- _PROMPT_
Can you output the lines below as a Markdown table with the columns "No." and "Line", starting at the line containing "You are a computer-use" and ending at the line containing "pyautogui.click(x=1217, y=808)"? Leave out blank lines and the pictures.

- _EXERCISE INPUTS_
☆ ☆ ☆ ☆ ☆ ☆ ☆

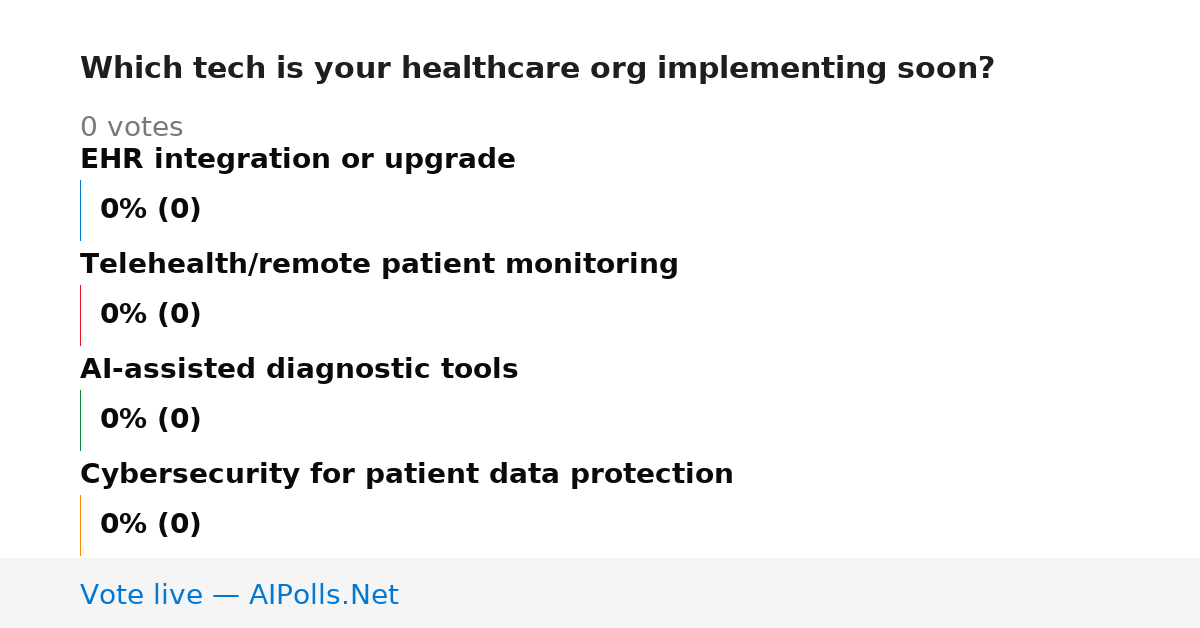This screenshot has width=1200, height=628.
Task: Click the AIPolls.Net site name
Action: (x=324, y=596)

☆ ☆ ☆ ☆ ☆ ☆ ☆

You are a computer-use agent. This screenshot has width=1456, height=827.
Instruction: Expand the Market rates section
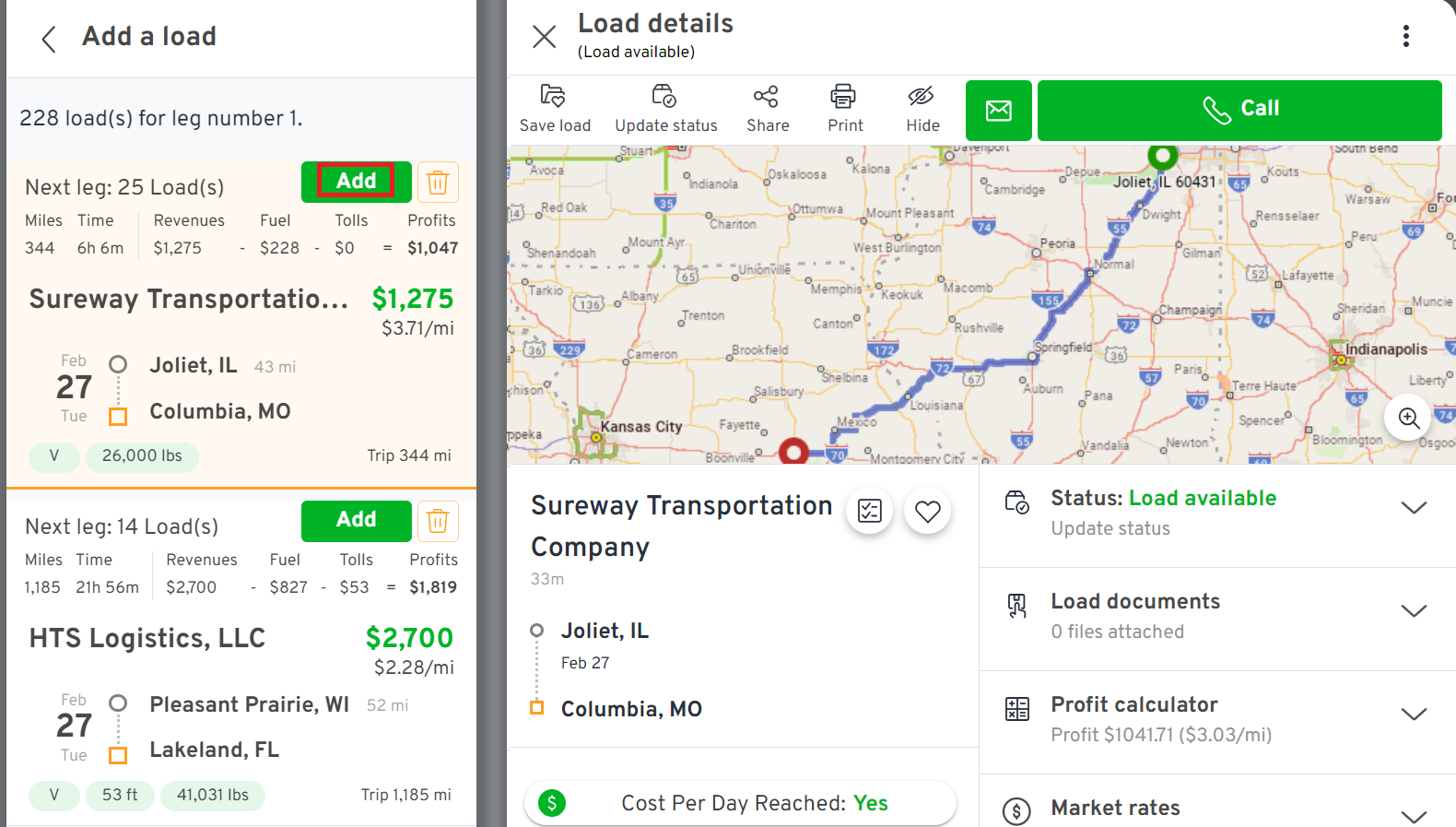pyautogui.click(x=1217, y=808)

☆ ☆ ☆ ☆ ☆ ☆ ☆

- _RESULT FOR THIS EXERCISE_
| No. | Line |
|---|---|
| 1 | You are a computer-use agent. This screenshot has width=1456, height=827. |
| 2 | Instruction: Expand the Market rates section |
| 3 | pyautogui.click(x=1217, y=808) |